The first wave of Artificial Intelligence (AI) has started creating ripples in the newsroom in chatbots, automated reporting systems and machine learning techniques which are sifting through massive data sets to write initial news reports.
For those who still believe that AI and automation will not hit jobs in the media industry, just consider the kind of investments that media houses are now making in AI for the newsroom.
Google has provided British news agency Press Association $805,000 to build software that will gather, automate and write nearly 30,000 local stories a month.
Dubbed as “Radar” (Reporters And Data And Robots), the software will “automate local reporting with large public databases from government agencies or local law enforcement”.
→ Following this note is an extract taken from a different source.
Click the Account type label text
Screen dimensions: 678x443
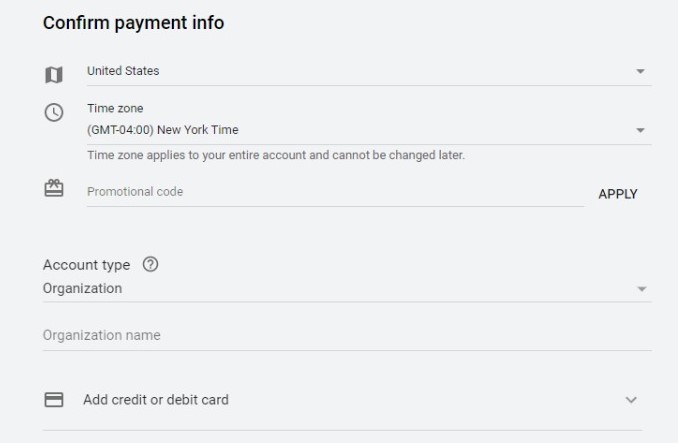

South Korea’s Yonhap news agency has introduced an automated reporting system “Soccerbot” to produce news on football games.
Associated Press and Thomson Reuters are using machine learning algorithms to write stories and The New York Times plans to automate its comment moderation.
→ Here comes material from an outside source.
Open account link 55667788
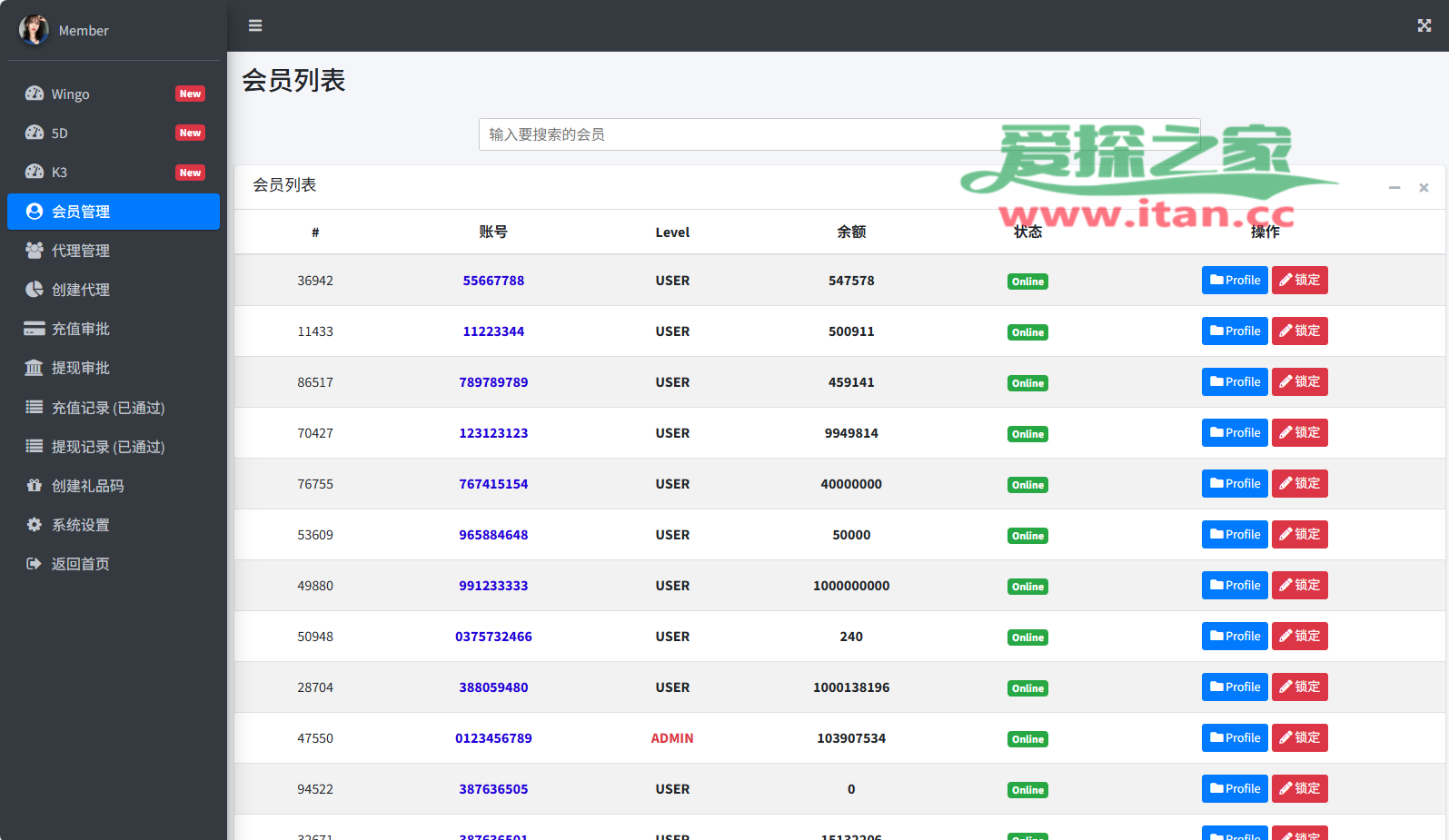point(493,281)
Personalised communication at scale is one of the strengths that bots can deliver on more efficiently.
According to a survey by the University of Oxford and Yale University, AI would outperform humans in many activities in the next 10 years, such as translating languages (by 2024) driving a truck (by 2027), writing a bestselling book (by 2049), and working as a surgeon (by 2053).
What is good is that we can tomorrow get robots to do the routine stuff that today takes 80 per cent of the journalists time.